● **Document text**
+===+

The FBI agents spread their great nets wherever the mob hierarchy was likely to venture, periodically pulling in all sorts of unseen creatures from the dark depths of American life. In Los Angeles, the FBI targeted John Rosselli as a second-tier figure, running wiretaps and bugs, interviewing his friends and associates, and observing his daily activities. The FBI had no idea that Rosselli had become the CIA’s agent in attempting to assassinate Castro, and they tried to explore every shadowy corner of his life. In their investigation they came upon the name of Judith Campbell (Exner), who led them to places that they had not expected to go.

FBI special agents noted in September 1961 that Rosselli was calling Exner when he came to Los Angeles, and he was later observed escorting her to Romanoff’s restaurant in Beverly Hills. Her telephone records showed that she was telephoning Giancana in Chicago. She drove a 1961 Ford Thunder-bird that had been driven from Chicago to Las Vegas by the Mafia chieftain’s assistant, Joe Pignatello. Everything the FBI learned about Exner suggested that she had no income or substantial bank accounts, yet she had rented a fancy home in Palm Springs and a place in Malibu. Most surprisingly, Exner’s telephone records showed a number of calls to the desk of Evelyn Lincoln just outside the Oval Office.

+===+

● **Exercise set**
1. From the passage about the FBI's Rosselli investigation, copy the words from "FBI special agents" to "the Oval Office.".
2. List every person named in the passage about the FBI's Rosselli investigation.

● **Stored data**
+===+

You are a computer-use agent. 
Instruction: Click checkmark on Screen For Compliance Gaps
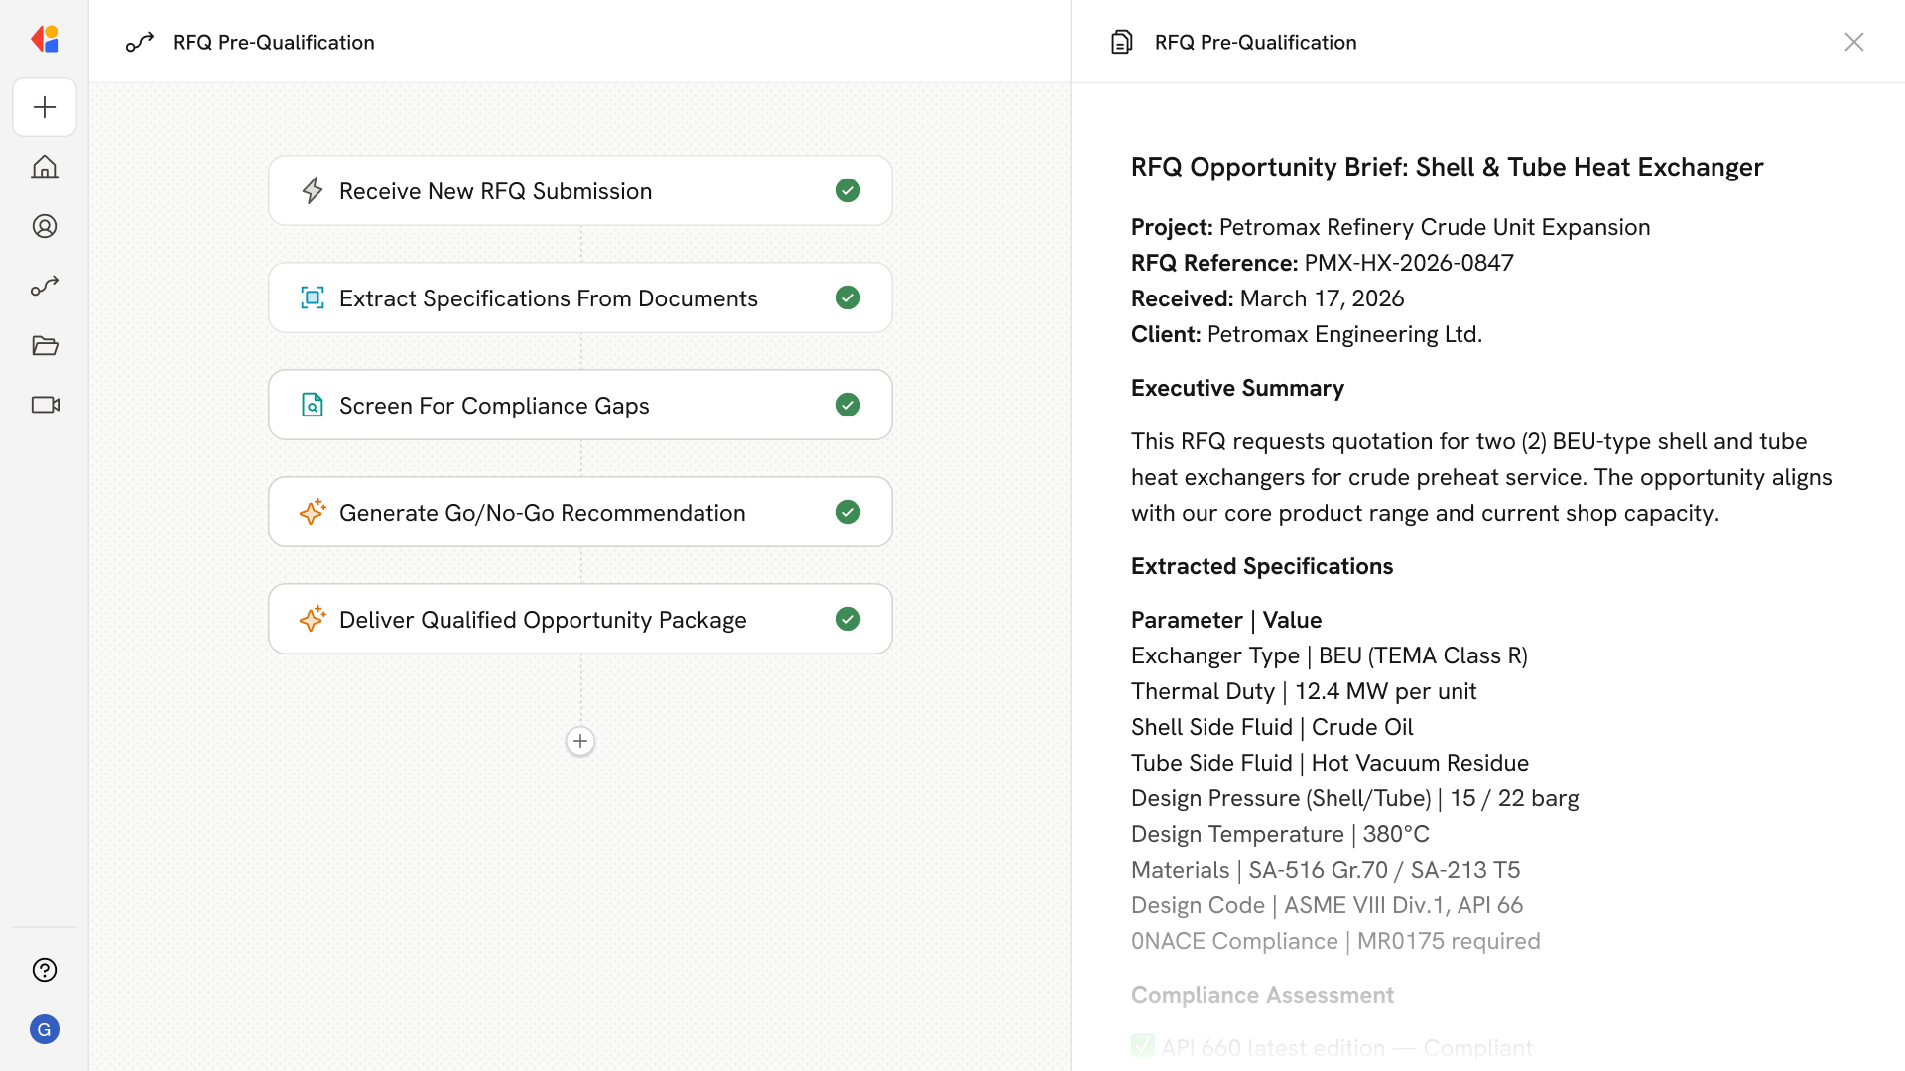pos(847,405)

+===+

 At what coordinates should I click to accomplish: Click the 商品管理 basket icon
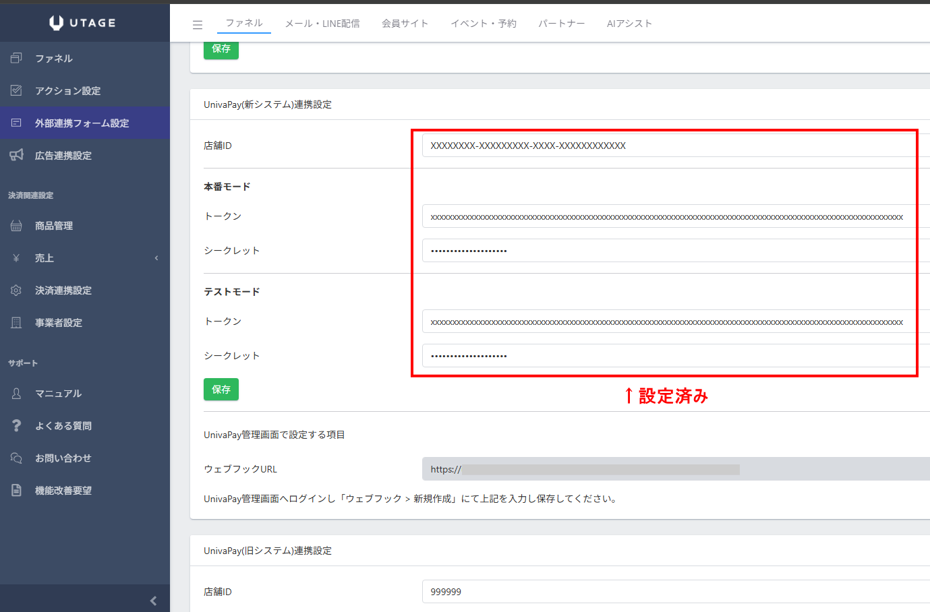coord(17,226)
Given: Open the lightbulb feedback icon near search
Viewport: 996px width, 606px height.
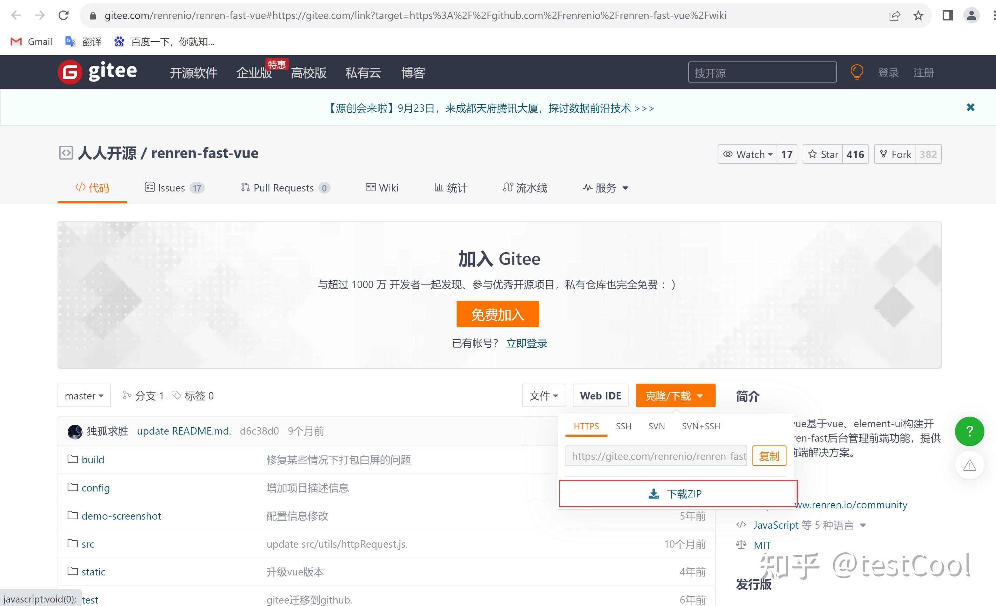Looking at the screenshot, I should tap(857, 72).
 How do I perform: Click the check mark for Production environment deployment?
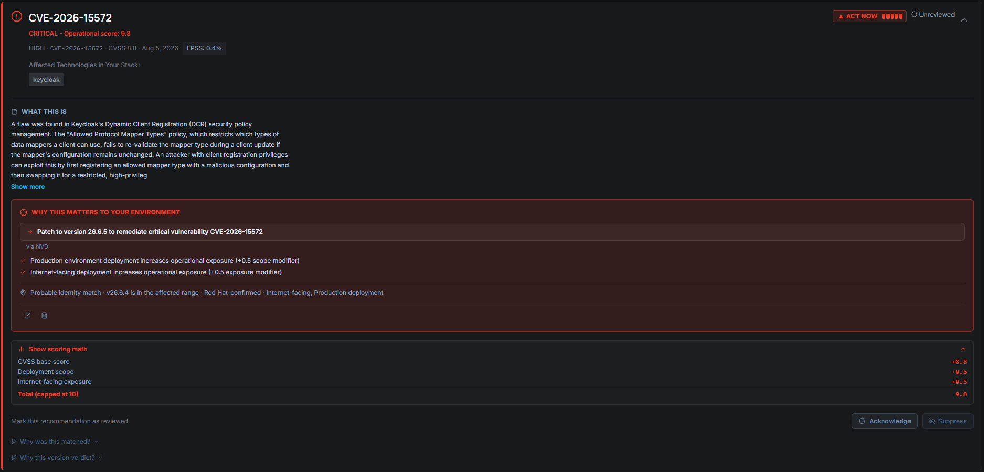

+===+

● **The results**
1.
FBI special agents noted in September 1961 that Rosselli was calling Exner when he came to Los Angeles, and he was later observed escorting her to Romanoff’s restaurant in Beverly Hills. Her telephone records showed that she was telephoning Giancana in Chicago. She drove a 1961 Ford Thunder-bird that had been driven from Chicago to Las Vegas by the Mafia chieftain’s assistant, Joe Pignatello. Everything the FBI learned about Exner suggested that she had no income or substantial bank accounts, yet she had rented a fancy home in Palm Springs and a place in Malibu. Most surprisingly, Exner’s telephone records showed a number of calls to the desk of Evelyn Lincoln just outside the Oval Office.

2.
John Rosselli
Castro
Judith Campbell (Exner)
Giancana
Joe Pignatello
Evelyn Lincoln